Max Verstappen wins F1 world championship in thrilling, controversial Abu Dhabi Grand Prix

1 / 2
Red Bull driver Max Verstappen of the Netherlands celebrates after he became the world champion after winning the Formula One Abu Dhabi Grand Prix. (AP)
2 / 2
Red Bull driver Max Verstappen of the Netherlands celebrates after he became the world champion after winning the Formula One Abu Dhabi Grand Prix. (AP)
Short Url
Updated 12 December 2021
Follow

Max Verstappen wins F1 world championship in thrilling, controversial Abu Dhabi Grand Prix

ABU DHABI: From the moment that Max Verstappen joined the Red Bull Junior Team in 2014, there was an inevitability that he would one day become Formula One world champion.
That it came in the shape of a sensational last lap sprint in Abu Dhabi on Sunday which toppled seven-time champion Lewis Hamilton from his throne will make it even sweeter to the 24-year-old, the first Dutchman to wear the crown.
"My goal when I was little was to be a Formula One driver," said Verstappen after the finish in Abu Dhabi.
"You dream of podiums and victories. But when they tell you that you are world champion, it's incredible."
The 36-year-old Hamilton has been a sensational champion with Mercedes but Verstappen's victory suggests the arrival of a new world order.
His pace and talent has long been evident but it is his calmness under pressure and willingness to go toe to toe with a genuine F1 great, even when things got hairy, that has marked out this season's rise to the top.
At Silverstone, Verstappen ended up in the crash barriers; at Monza he crash-landed his Red Bull on top of the Mercedes. In Saudi Arabia, Hamilton crunched into the back of the Red Bull after Verstappen braked to let him pass.
The incidents on the track have led to a war of words off it. The Dutchman labelled the seven-time world champion a "stupid idiot" while Hamilton accused the young pretender of being "over the limit" in Jeddah.
In Abu Dhabi, Verstappen produced one of the most unlikely wins imaginable with a last lap dash that confounded the experienced Hamilton.
Not once, though, did the challenger take a step back or wilt under the pressure.
"He seems to deal with the pressure better than other people," said two-time world champion Fernando Alonso earlier in the season.
"Everyone is different, but it seems that for him it is not a big deal."
Verstappen is used to the spotlight, the pressure and, with already 20 years on the track, is experienced beyond his years as a racing driver.
According to his father Jos Verstappen, who raced in over a hundred Grand Prix between 1994 and 2003, Max first clambered into a go-kart when he was four and a half years old.
"He was keen, watching all my races, he knew what was going on. He was brought up with racing," Jos told the official F1 podcast Beyond the Grid in 2019.
"I never had to tell him racing lines, he knew."
In Abu Dhabi, the two shared what Max called a "special" moment. His dad was in no doubt about his son's achievement.
"I am very proud of him," said Jos. "Max was the driver this year and he deserved it."
His father was not the only influence on his early racing career; his mother is Belgian ex-kart driver champion Sophie Kumpen. Her uncle competed in motocross and rally and her cousin Anthony Kumpen raced NASCAR in the United States.
Titles followed and the teenage Verstappen made the step up to Formula Three, winning 10 races in his debut season when he finished third in the championship which was won by Esteban Ocon, a year his senior and now with the F1 Alpine team.
******
# Tasks to complete
A. Summarize the article on Verstappen's championship in two sentences.
B. According to the article on Verstappen's championship, how old was Max when he first got into a go-kart?
C. For each statement, say whether the article on Verstappen's championship supports it. (i) Verstappen won 10 races in his debut Formula Three season. (ii) Verstappen joined the Red Bull Junior Team in 2016. (iii) Verstappen's mother is a French ex-kart champion.

# Information supplied
******
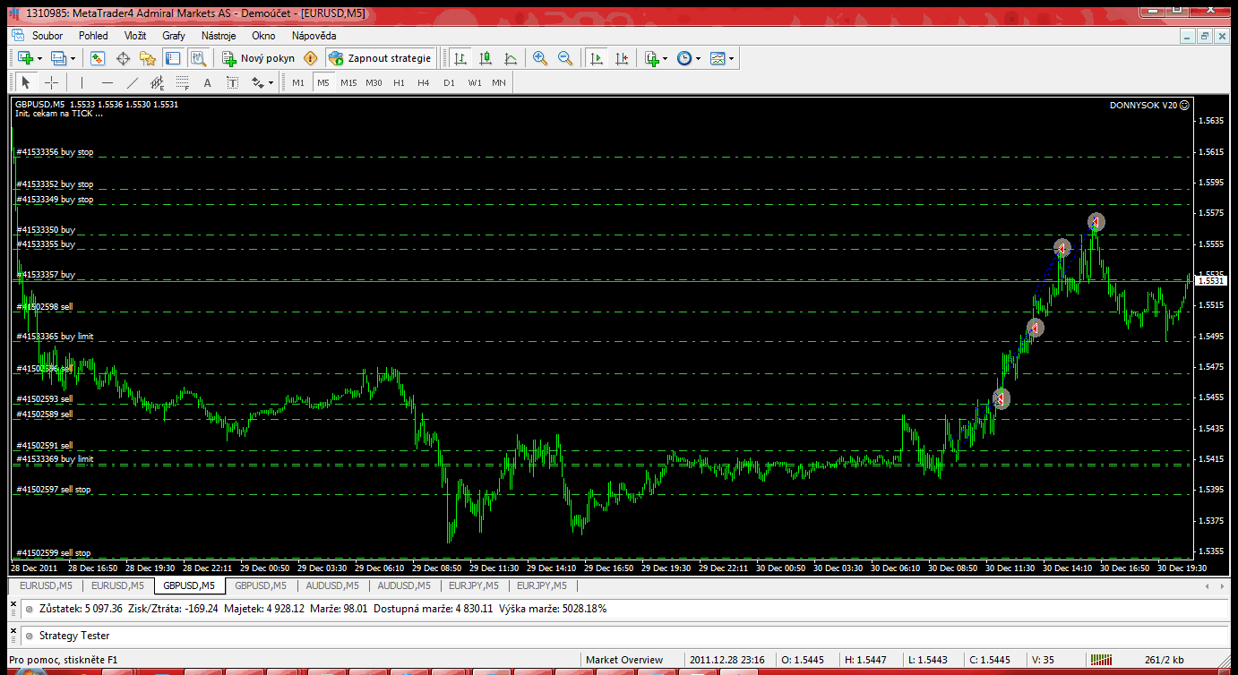Click the Zoom In magnifier icon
******
# Full answers
A. Max Verstappen, 24, became the first Dutchman to win the Formula One world championship with a last lap sprint in Abu Dhabi that toppled seven-time champion Lewis Hamilton. His calmness under pressure marked a season of clashes with Hamilton, and he grew up in a racing family, first climbing into a go-kart at four and a half.

B. He was four and a half years old.

C.
(i) Yes: "winning 10 races in his debut season."
(ii) No: "Max Verstappen joined the Red Bull Junior Team in 2014."
(iii) No: "his mother is Belgian ex-kart driver champion Sophie Kumpen."